Nati nel 2012 con il nome Swunk Infusion, un gioco di parole che alludeva all’incrocio di swing, funk e fusion(ancora oggi tre direttrici sicure del loro sound), gli Swunk debuttano nel 2014 con un album omonimo e tre anni dopo bissano con Soundscapes. E’ un secondo album che mette a fuoco in maniera definitiva e compiuta l’indole eclettica e lo spirito cosmopolita del giovane quartetto partenopeo, ripartito in quarta con l’arrivo del nuovo batterista Marco Fazzari nel 2014: “Il batterista è il motore di un gruppo e tre anni sono tanti per poter aggiungere sfumature e colori completamente differenti se si continua a ricercare, osare, e il non porsi limitazioni di etichette di genere è un buon punto di partenza per poterlo fare. Soundscapes vede l’utilizzo di una forte componente elettronica e di ricerca sonora dedicata ad ogni singolo brano. Consapevoli di addentrarci per la prima volta in questo ambito, abbiamo continuato a provare e riprovare per un anno di gestazione e di amalgama, poiché il comporre assieme necessita di trovare il suo giusto balance, e Soundscapes lo sentiamo sicuramente più figlio delle nostre energie pazientemente mescolate”. 

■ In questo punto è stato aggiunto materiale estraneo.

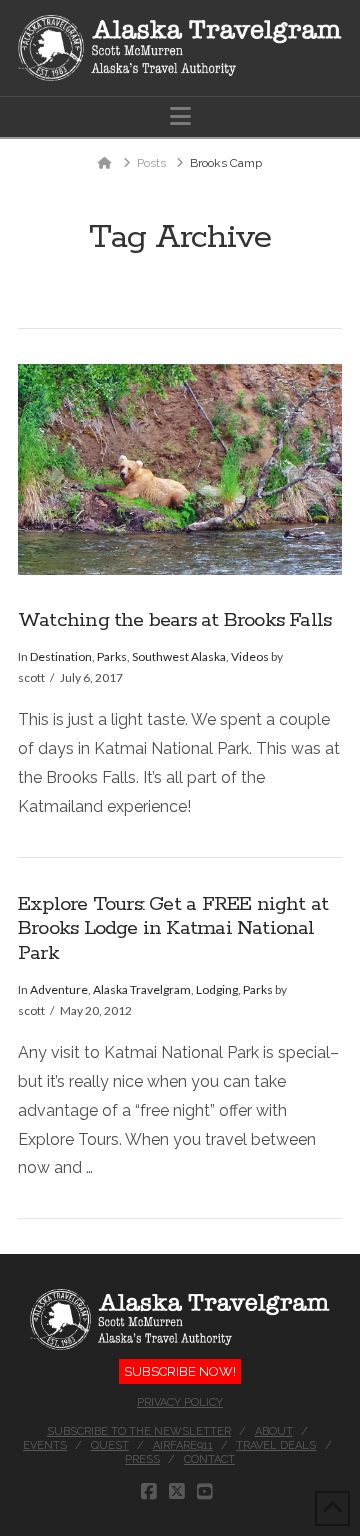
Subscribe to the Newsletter (139, 1431)
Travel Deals (276, 1445)
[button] (180, 116)
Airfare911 (183, 1445)
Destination (61, 656)
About (274, 1431)
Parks (112, 656)
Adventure (59, 989)
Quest (110, 1445)
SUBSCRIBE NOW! (180, 1371)
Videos (250, 656)
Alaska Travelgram (142, 989)
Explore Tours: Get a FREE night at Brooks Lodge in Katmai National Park (173, 929)
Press (142, 1459)
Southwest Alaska (179, 656)
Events (45, 1445)
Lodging (217, 989)
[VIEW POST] (180, 469)
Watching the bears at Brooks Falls (174, 620)
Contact (209, 1459)
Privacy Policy (180, 1402)
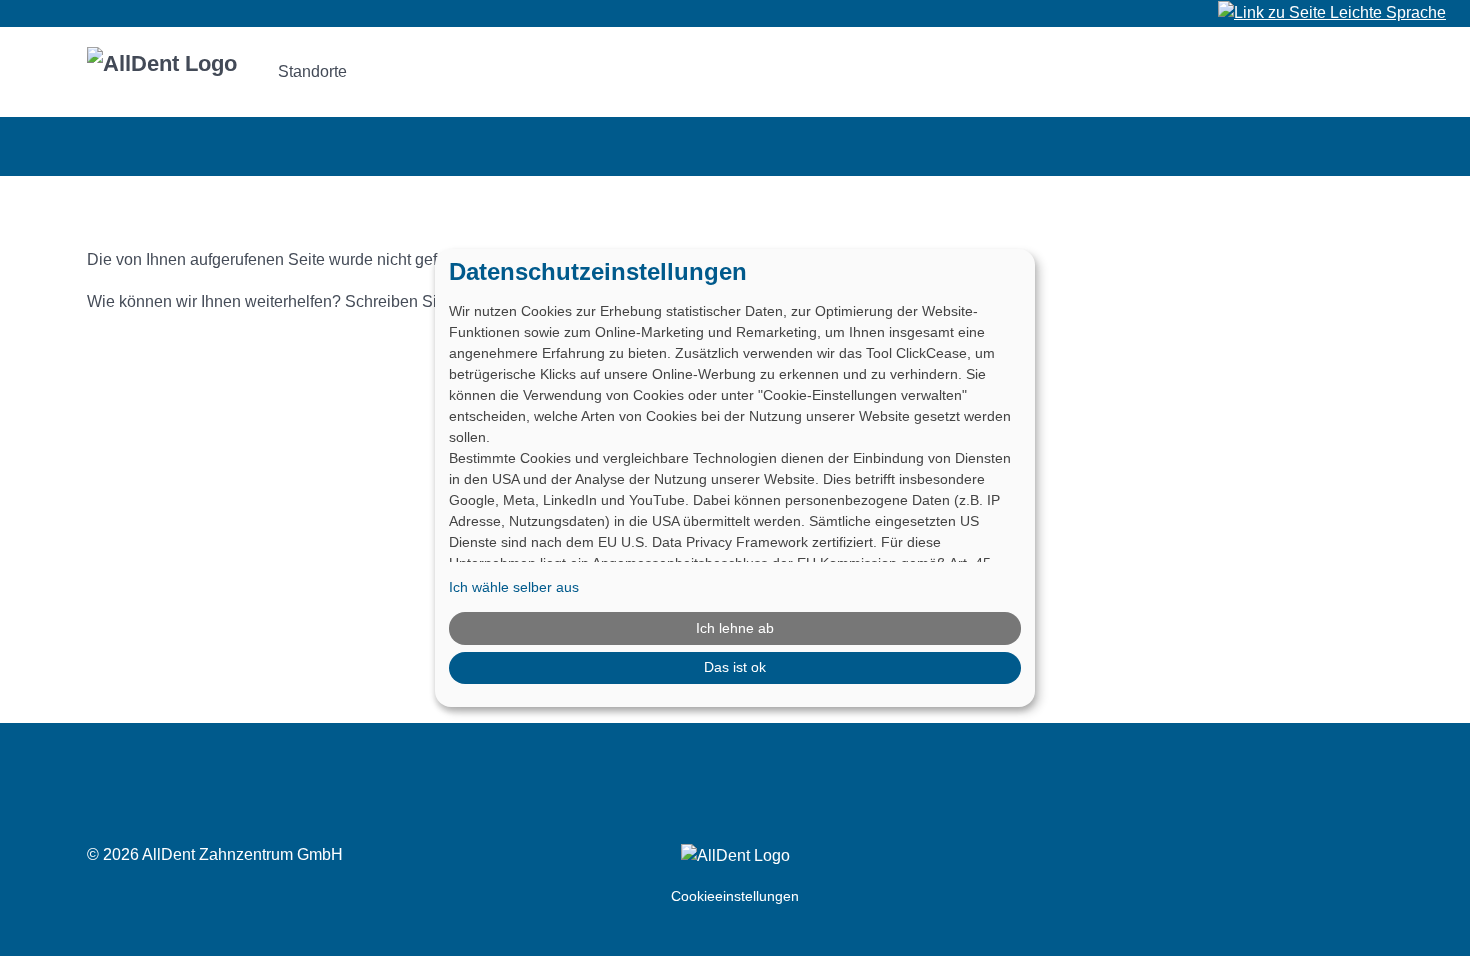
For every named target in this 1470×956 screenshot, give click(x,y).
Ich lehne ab (735, 628)
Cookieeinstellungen (735, 896)
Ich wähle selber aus (514, 587)
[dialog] (735, 478)
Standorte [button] (312, 71)
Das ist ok (735, 667)
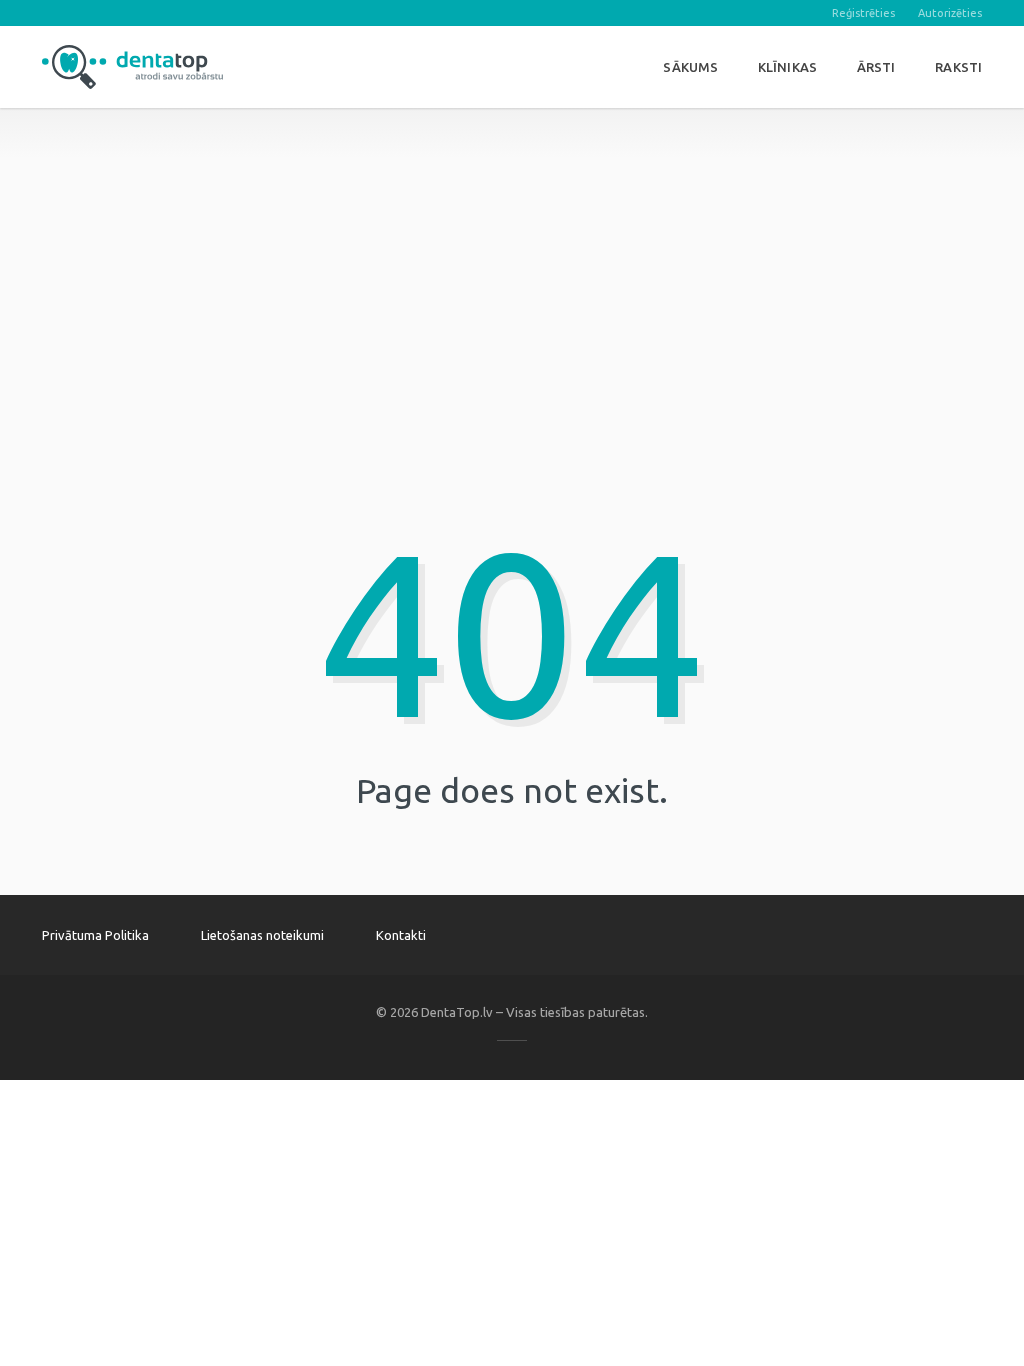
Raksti (958, 67)
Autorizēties (950, 13)
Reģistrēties (863, 13)
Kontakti (401, 935)
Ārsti (876, 67)
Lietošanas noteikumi (262, 935)
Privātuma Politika (95, 935)
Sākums (690, 67)
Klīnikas (787, 67)
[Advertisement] (512, 248)
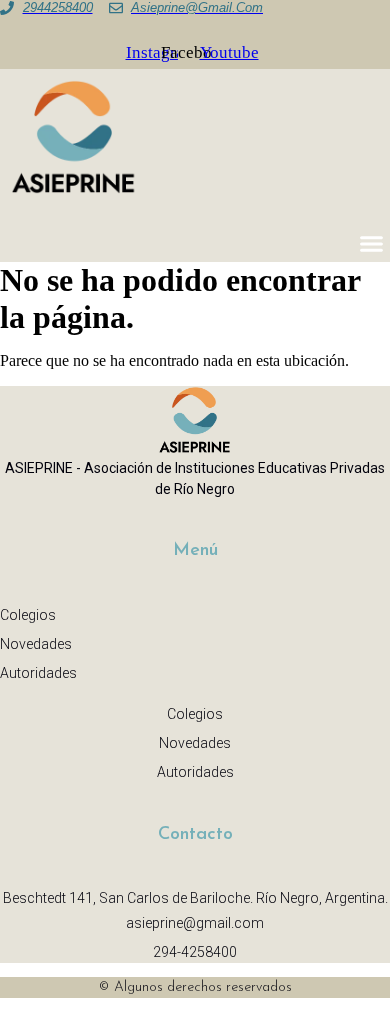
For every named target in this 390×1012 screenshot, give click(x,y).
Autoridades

Un disco di fusione, dunque, che non rimette in discussione i risultati del debutto, anzi radicalizza – ma con equilibrio, gusto e la giusta dose di vivacità – la formula del jazz-rock dinamico e pulsante, aperto a qualsiasi tipo di intrusione sonora: otto brani dal respiro internazionale, non solo per la scelta strumentale, ma anche per la volontà di sperimentare un linguaggio aggiornato, in linea con i tempi. Assai significativo, per comprendere fino in fondo lo spirito degli Swunk, il rapporto con il mondo dell’arte, area di influenza decisiva per Soundscapes: “Siamo quattro appassionati di film e di arte visiva, chi ha fatto l’istituto d’arte, chi è amante sfrenato di Dalì, Marco è soprannominato Van Gogh, insomma sarebbe difficile non mettere queste energie nella nostra musica! Sicuramente la scelta di fare musica strumentale ti consente di lavorare con le note come se fossero colori, e quindi non affidarsi al linguaggio delle parole ma a quello delle semplici note. Questo crea un forte legame con l’inconscio e la fantasia di chi ascolta. In Soundscapes, Paesaggi sonori, abbiamo deciso di affidare ad ogni brano una storia differente, basata sulle personali sensazioni di ognuno di noi; ogni brano è strutturato in sezioni facilmente riconducibili a stanze, paesaggi, camere in cui l’ascoltatore può immergersi e fare la sua personalissima esperienza visivo-musicale“. 

I due video scelti per la promozione di Soundscapes, Solaium realizzato da Daniele Rosselli con un taglio molto “urban” e il più recente Ore 22:00, interamente disegnato in 3d digitale da Walton Zed, rappresentano in pieno l’orientamento artistico degli Swunk, che evocano un mondo parallelo, una simbiosi tra musica e immagine che li colloca tra i giovani musicisti italiani più ispirati degli ultimi tempi: “Ci avviamo al 2018 e la Musica è in continuo rinnovamento, sia quella “commerciale” che quella creata per una sincera esigenza “artistica”; il Meltin Pot, la fusione di generi, e la contaminazione imperano in qualsiasi genere. Con Soundscapes ci è stato difficile chiudere le orecchie di fronte a così tanto materiale dal quale poter attingere“.